Também é preciso exaltar o trabalho de Scarlett Johansson como Rosie, mãe do protagonista, que apesar do fanatismo do filho pelo nazismo nunca deixa de trazer consigo um contraponto meigo e otimista para os seus discordâncias, enaltecendo o poder do laço que os conecta com simbolismos belíssimos, como o simples ato de amarrar os cadarços de um sapato.

Algo semelhante pode ser dito sobre as trocas entre Jojo e seu colega de Juventude Hitlerista Yorki, encarnado por um surpreendente Archie Yates, que confere à sua interpretação altíssimas doses de carisma e graça, se transformando naquele personagem que a gente lamenta não ver tanto na tela e deseja acompanhar por bastante tempo no futuro. Também teria sido adorável aproveitar mais a presença do Capitão Klenzendorf de Sam Rockwell, que nos brinda com mais uma excelente performance em 2019.
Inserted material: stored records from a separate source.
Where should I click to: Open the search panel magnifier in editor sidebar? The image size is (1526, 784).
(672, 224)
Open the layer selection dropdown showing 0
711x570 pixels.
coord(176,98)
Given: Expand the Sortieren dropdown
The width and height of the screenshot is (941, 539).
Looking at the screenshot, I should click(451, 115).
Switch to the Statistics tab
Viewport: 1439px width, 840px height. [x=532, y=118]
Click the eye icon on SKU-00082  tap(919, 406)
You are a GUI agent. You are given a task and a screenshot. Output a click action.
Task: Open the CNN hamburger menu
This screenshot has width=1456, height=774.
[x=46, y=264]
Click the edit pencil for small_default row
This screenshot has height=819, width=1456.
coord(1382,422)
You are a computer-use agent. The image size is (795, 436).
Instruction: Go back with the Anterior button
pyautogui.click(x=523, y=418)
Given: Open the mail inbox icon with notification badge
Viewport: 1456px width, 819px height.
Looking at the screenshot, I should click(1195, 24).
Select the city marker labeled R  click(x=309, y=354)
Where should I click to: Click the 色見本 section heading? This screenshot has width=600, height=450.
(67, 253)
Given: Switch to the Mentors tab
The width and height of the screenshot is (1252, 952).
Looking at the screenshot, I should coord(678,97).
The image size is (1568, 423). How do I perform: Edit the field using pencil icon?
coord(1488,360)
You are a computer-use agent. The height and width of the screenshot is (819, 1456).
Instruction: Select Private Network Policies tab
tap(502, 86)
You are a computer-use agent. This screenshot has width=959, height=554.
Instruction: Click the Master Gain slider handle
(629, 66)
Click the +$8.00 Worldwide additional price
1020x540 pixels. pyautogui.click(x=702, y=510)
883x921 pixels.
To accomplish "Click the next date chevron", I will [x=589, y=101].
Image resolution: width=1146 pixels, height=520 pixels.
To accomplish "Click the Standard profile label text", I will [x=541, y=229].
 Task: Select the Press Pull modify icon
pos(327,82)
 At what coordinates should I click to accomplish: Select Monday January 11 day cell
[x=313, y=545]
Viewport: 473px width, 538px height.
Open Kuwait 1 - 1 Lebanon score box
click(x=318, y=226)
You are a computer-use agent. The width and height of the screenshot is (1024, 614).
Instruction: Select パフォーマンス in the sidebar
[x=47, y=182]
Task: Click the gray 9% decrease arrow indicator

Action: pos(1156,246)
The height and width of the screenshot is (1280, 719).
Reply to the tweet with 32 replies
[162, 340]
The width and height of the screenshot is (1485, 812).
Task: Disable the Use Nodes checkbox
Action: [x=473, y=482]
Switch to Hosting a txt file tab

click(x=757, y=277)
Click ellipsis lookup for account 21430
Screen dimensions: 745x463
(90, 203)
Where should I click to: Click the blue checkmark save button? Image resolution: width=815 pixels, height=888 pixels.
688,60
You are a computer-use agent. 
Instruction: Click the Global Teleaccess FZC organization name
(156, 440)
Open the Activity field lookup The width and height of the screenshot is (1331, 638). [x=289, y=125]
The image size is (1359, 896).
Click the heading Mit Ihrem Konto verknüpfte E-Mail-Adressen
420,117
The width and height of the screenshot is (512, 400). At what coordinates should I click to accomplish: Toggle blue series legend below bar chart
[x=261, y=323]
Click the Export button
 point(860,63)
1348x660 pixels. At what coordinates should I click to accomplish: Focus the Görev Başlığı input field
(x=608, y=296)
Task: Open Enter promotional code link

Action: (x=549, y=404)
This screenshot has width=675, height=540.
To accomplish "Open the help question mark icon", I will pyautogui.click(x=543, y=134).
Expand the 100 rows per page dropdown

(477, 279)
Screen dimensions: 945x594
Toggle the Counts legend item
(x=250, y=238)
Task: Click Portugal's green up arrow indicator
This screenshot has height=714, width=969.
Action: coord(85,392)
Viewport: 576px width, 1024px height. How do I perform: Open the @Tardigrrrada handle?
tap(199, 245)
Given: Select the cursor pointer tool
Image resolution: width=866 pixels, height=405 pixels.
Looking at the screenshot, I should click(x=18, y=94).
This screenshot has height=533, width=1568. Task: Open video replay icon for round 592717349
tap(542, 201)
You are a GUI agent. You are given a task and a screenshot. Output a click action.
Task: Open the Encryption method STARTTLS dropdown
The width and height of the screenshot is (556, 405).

Além disso, outros elementos são primordiais para que a gente mergulhe nessa fantasia debochada de Waititi, e alguns dos que chamam mais a atenção são a lúdica trilha sonora incidental de Michael Giacchino (acompanhada de canções mundialmente conhecidas, várias delas cantadas em alemão) e a instigante fotografia de Mihai Malaimare Jr., que faz questão de nos mostrar aquele universo única e exclusivamente do ponto de vista de uma criança, ao selecionar ângulos que acolhem aos pequenos. A lógica das suas cores também acompanha esse entendimento, nos oferecendo sempre uma paleta quente e convidativa, que só esfria em cenas pontuais e extremamente tristes, como não poderia deixar de ser.

Jojo Rabbitt” não inventa a roda, é bem verdade, mas nos oferece discussões urgentes para os dias de hoje sem deixar de lado a ternura e a grandeza dos bons sentimentos. Se pudéssemos pensar sobre temas tão graves com tanta leveza talvez vivêssemos agora em um mundo muito mais bonito! Impossível sair da sala escura depois de assistí-lo sem fazer reflexões importantes, mas por algum tempo um sorriso teimoso vai brotar no seu rosto mesmo assim, e essa constatação é preciosa demais para ser ignorada!